#### Отрывок из документа

Мимо идущая немолодая, укутанная, как мы все, до глаз женщина видит мое отчаяние и возню. Дергает узду, чмокает, нукает. Бык стоит.
– Тетечка, поматерите его, пожалуйста! – В голосе моем мольба.
– Ай сама не умешь?! – Даже по выражению ее глаз – только они и видны на обкутанном лице – чувствую, она смотрит на меня, полуоткрыв рот, как на восьмое чудо света. – Должно, с последнего этапу? – Очевидно, слух о прибывших «артисках» распространился по всему лагучастку.
– Кто же вы были? – спрашивает женщина, разумея мое бытие «за скобками». – Барелина, должно, или пели? – В голосе ее полное сочувствие, слово «балерина» произнесено не ехидно, а уважительно. Обычно же такая профессия среди простых душ лагеря считается вершиной житейской изысканности, и бабы, ругаясь, порою кричат друг другу: «Подумаешь, барелина какая!»

########

Извлеките из отрывка дословно фрагмент между «Мимо идущая немолодая, укутанная, как» и «голосе моем мольба.», включая обе границы. Материал ниже никак не связан с отрывком.

#### Данные ниже

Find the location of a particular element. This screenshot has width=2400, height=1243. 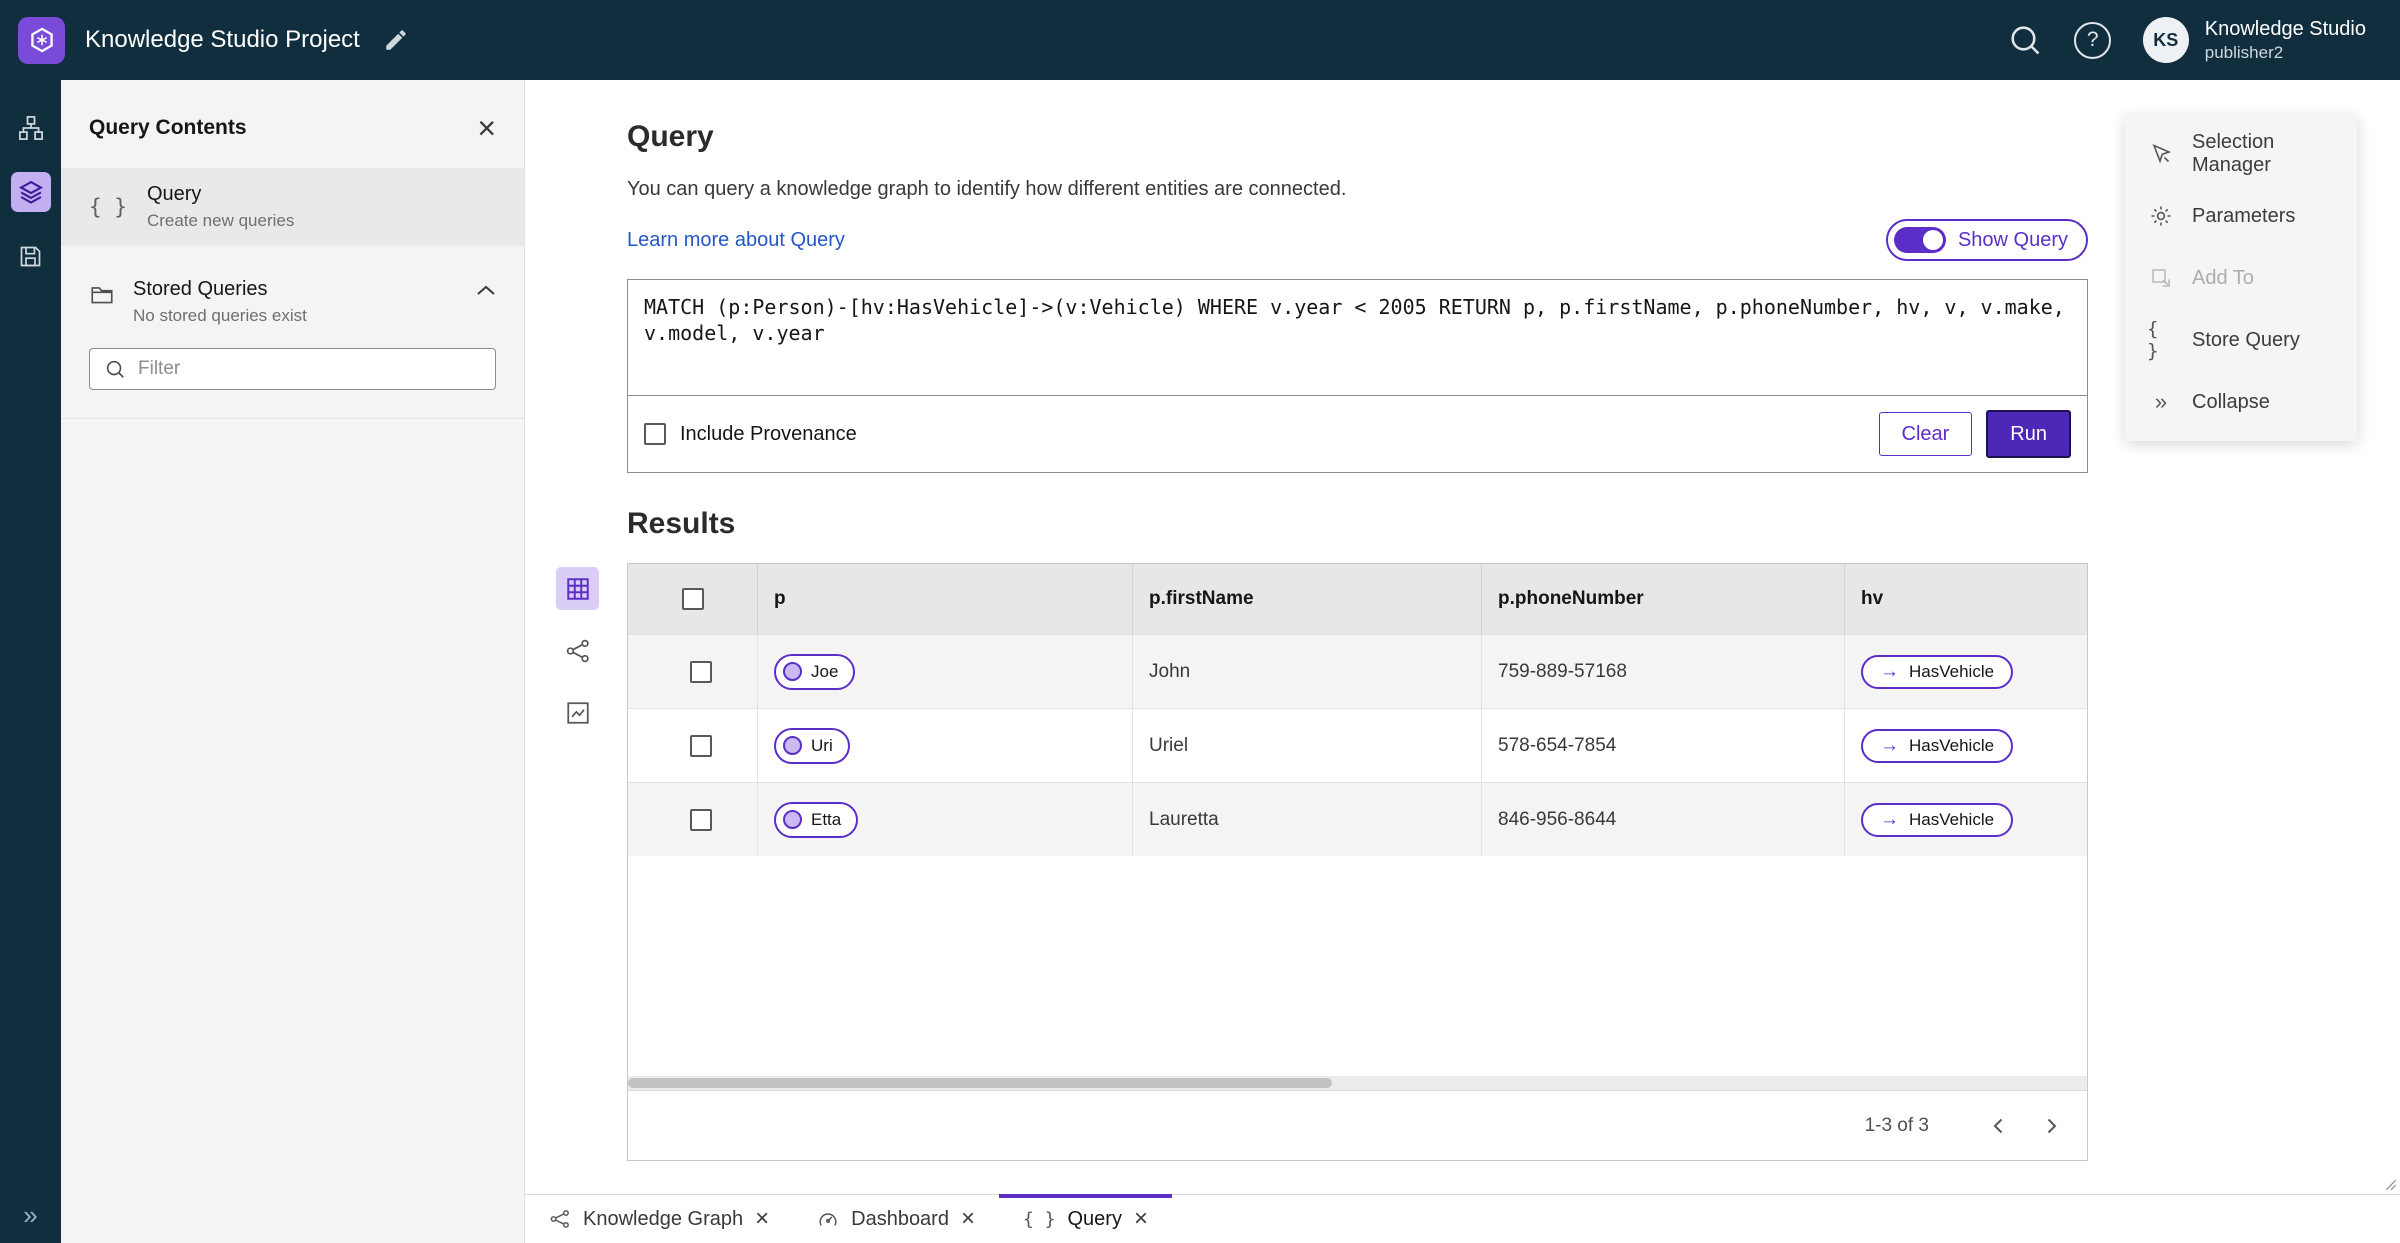

avatar: KS is located at coordinates (2166, 40).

########

▶ [Результат задания]:
Мимо идущая немолодая, укутанная, как мы все, до глаз женщина видит мое отчаяние и возню. Дергает узду, чмокает, нукает. Бык стоит.
– Тетечка, поматерите его, пожалуйста! – В голосе моем мольба.